Total nitrate content in leaves of WT plants and 35S:tr‐NR, 35S:S523D‐NR, 35S:GS1, 35S:GOGAT and 35S:ICDH transgenic lines grown under three levels of N‐fertilization. Data from plants grown using the 19 mm ${\mathrm{NO}}_3^{-}$ and 8 mm ${\mathrm{NO}}_3^{-}$ treatments are shown on the left; results from the 0.2 mm ${\mathrm{NO}}_3^{-}$ treatment are shown on the right. Values shown represent the nontransformed means ± standard errors of 4–6 plants for each genotype. Statistical tests were performed on transformed data (natural logarithmic transformation).
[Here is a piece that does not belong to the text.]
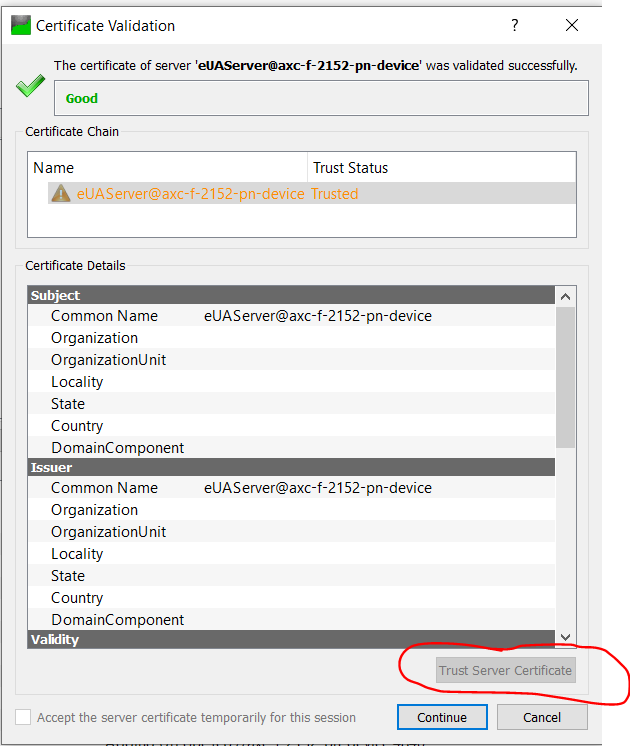
Task: Click scroll down arrow in Certificate Details
Action: pos(565,638)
Within each nitrate treatment level, means sharing the same letter are not significantly different (P < 0.05) as explained in Figure 2.

Figure 4

Average nitrate and nicotine content in cut tobacco filler derived from the lamina of WT and 35S:S523D‐NR genotypes. All plant materials of each genotype were pooled according to location (about 30 plants each from Clayton and Rocky Mount for 35S:S523D‐NR; about 40 plants from each location for WT). Data shown represent the average and standard error across both locations.

Figure 5

Average content of NAB (a), NAT (b), NNK (c), NNN (d) and total TSNAs (e) in the cut filler and smoke of cigarettes made from the lamina of WT and 35S:S523D‐NR leaves. Leaf materials of each genotype were pooled according to each of two locations as described in Fig. 4. Data shown represent the combined means and standard error of two replications per location for the TSNA content of the cut filler, and three replications per location for TSNA content in mainstream smoke.